American civil engineer and Federal Highway Administration commissioner

Francis Victor du Pont (May 28, 1894 - May 16, 1962) was an American civil engineer, transportation commissioner, and member of the Du Pont family. He was involved in the development of public roads and highways in the United States.

== Life and career ==
The son of U.S. Senator and DuPont Company president T. Coleman du Pont and Alice du Pont, Francis Victor graduated from the Massachusetts Institute of Technology and worked as a flight instructor at the US School of Military Aeronautics in Boston and as a research engineer at the DuPont Company's Deepwater Point plant and at a Cadillac plant in Detroit.
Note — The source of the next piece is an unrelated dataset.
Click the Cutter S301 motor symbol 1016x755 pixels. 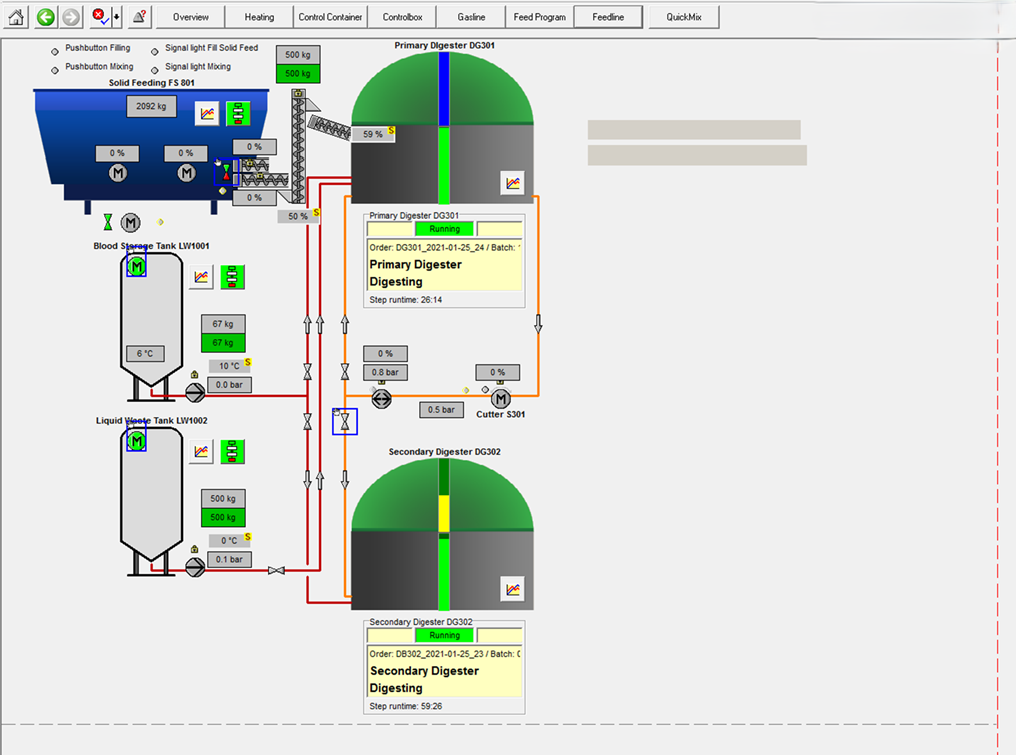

He also served as president of the Equitable Trust Company of Wilmington and the Equitable Office Building in New York City.

He served on the Delaware State Highway Commission from 1922 to 1949. He also chaired the commission. In this office, Du Pont played a major role in the development of the financing, engineering, and initial phases of the construction of the Delaware Memorial Bridge, the fifth longest suspension span in the world, which was opened to traffic on July 1, 1951.
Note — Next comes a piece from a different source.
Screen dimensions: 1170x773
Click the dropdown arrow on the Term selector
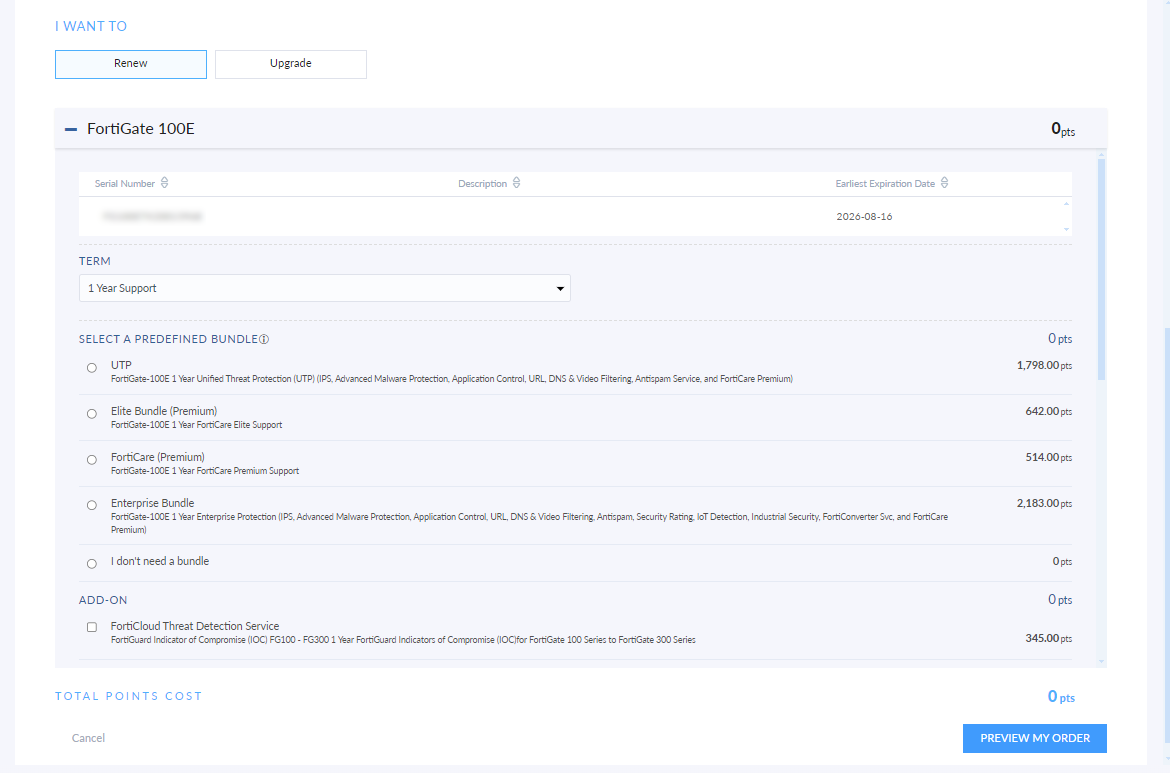click(560, 287)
In 1953, President Dwight D. Eisenhower appointed du Pont to serve as commissioner of the US Bureau of Public Roads (now the Federal Highway Administration). While serving as Commissioner, du Pont recommended a highway program that led to legislation under which the Interstate Highway System was built. He resigned his federal post effective January 14, 1956.

On May 16, 1962, du Pont died from lung cancer.